Premiership Rugby deliver the Project Rugby programme in conjunction with title partner Gallagher and the RFU to schools with the aim to increase participation in rugby by traditionally underrepresented groups, such as women and girls, people with a disability or from ethnically diverse or low socio-economic backgrounds.

With a specific focus on engaging participants no matter their background or ability. sessions introduce rugby to novices at easily accessible, familiar locations within local communities. Sessions are run by coaches and volunteers from Premiership Rugby Clubs and Club Foundations spread across the nation.

Project Rugby at Brentford Girls School focused on touch rugby to ensure it opened up the sport to as many potential players as possible.

Sheree Cooper, Schools programme Coordinator at Harlequins, said: “We try to make sure that the lessons are for everyone. A lot of people think about rugby as a contact sport, but we make sure our lessons are predominantly touch-focused.

“With these groups of girls, we did do a little bit of contact work on crash pads so they got a bit of exposure to contact being safe and to give them that confidence that it’s not about somebody wanting to hurt them.”

“In an all-girls school, rugby may not have been a normal sport they would have done so it is good to come in and give them the exposure to something different.

“Not every school has rugby as part of their core syllabus, so to be able to give expertise and support to teachers is vital.

"Without the programme, those opportunities wouldn’t happen because there just isn’t enough time or funding. Project Rugby is vital to get more people to try the game, and if they want to transition to a school team or a rugby club then even better, but at least everyone has had the opportunity to give it a try.”

Since its inception in 2017, over 100,000 young people have participated in Project Rugby sessions held at over 200 different locations across England.

“The sport is growing but it also grows people as individuals," Cooper added.

"We have the World Cup next year so getting rugby into more schools, especially girls’ schools but all schools, to give them that exposure is so important.”

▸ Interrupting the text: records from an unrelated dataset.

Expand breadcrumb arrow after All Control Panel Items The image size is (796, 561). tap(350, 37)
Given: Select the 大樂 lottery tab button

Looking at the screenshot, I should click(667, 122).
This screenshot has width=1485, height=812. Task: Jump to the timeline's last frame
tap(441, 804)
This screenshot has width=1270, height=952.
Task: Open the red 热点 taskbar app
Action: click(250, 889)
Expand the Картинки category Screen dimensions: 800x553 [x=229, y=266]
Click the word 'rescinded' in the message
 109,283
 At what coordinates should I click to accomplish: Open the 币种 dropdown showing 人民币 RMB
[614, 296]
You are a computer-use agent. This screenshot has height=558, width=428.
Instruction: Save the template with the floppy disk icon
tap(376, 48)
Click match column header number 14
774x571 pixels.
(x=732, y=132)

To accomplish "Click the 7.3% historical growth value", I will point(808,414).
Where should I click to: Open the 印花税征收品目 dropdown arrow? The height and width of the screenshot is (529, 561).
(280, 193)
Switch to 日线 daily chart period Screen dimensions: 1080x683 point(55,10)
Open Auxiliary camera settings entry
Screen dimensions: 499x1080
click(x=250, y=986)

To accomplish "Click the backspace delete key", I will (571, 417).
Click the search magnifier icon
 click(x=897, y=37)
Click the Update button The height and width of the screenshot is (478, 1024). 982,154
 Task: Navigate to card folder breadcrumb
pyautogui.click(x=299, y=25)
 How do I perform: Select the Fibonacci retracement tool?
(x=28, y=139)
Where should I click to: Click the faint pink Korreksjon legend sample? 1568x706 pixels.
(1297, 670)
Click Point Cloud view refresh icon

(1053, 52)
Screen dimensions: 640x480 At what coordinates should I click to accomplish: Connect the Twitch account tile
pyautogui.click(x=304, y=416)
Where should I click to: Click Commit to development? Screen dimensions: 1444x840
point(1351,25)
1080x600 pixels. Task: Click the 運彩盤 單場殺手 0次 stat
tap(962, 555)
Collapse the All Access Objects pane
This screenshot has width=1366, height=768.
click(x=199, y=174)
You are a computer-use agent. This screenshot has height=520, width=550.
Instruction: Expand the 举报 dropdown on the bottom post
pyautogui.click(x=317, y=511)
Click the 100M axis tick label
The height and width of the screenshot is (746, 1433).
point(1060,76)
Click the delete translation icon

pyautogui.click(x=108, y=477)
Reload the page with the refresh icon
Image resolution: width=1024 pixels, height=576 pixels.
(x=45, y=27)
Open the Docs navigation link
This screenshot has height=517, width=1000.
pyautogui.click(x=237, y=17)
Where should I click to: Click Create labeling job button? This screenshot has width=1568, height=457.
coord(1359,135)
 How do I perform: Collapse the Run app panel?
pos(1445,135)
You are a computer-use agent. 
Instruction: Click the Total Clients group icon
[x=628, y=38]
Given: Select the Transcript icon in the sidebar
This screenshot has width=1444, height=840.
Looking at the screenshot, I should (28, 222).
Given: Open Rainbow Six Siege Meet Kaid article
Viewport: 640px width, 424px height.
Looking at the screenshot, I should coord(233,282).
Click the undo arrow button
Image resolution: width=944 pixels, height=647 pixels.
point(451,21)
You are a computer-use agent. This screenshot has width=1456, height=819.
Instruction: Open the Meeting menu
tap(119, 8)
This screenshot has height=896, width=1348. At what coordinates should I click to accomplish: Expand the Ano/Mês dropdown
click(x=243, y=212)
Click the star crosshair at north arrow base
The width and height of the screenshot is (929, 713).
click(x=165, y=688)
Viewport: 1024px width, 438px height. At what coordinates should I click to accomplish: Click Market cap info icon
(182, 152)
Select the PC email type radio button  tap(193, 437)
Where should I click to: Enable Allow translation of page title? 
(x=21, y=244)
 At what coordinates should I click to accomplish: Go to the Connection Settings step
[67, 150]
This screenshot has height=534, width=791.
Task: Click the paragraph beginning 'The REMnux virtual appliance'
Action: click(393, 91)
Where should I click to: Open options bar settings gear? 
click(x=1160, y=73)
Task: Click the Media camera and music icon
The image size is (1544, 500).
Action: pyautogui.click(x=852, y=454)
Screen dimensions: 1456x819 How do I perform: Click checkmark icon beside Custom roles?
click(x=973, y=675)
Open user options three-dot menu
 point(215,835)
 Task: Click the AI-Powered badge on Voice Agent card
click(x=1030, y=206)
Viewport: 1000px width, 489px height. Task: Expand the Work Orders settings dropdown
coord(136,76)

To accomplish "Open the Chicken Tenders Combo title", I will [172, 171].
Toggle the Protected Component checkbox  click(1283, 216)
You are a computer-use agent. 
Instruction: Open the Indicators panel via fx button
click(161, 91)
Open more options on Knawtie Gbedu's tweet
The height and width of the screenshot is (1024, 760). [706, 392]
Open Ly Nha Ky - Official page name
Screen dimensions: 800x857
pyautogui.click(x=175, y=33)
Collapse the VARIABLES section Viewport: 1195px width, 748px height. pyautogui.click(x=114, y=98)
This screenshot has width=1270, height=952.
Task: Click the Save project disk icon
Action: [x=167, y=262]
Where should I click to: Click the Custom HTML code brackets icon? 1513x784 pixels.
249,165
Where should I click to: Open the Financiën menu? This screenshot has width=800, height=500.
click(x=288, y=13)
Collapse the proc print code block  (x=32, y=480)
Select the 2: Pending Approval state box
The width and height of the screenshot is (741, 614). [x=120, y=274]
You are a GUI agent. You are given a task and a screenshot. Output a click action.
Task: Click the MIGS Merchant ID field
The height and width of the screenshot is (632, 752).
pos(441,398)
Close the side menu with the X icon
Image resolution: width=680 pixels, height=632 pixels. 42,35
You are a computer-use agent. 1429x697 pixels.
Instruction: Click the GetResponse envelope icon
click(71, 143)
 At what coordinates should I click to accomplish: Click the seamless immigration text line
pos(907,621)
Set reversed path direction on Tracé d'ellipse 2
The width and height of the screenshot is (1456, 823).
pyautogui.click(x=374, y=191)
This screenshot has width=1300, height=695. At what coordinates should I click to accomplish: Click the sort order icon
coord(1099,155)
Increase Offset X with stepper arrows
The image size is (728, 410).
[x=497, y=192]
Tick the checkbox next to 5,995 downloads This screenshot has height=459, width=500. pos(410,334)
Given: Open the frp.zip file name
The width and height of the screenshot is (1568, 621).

Simon Waine, Regional Managing Director of London and the Southeast at Gallagher, said: “We’re delighted that Project Rugby is having such a positive impact on the lives of young girls.

"It is brilliant to hear stories like Ariella’s and to see that the initiative is helping to create more diversity in the sport. Gallagher is very proud to support Project Rugby as it is helping to make a real difference in communities and schools.”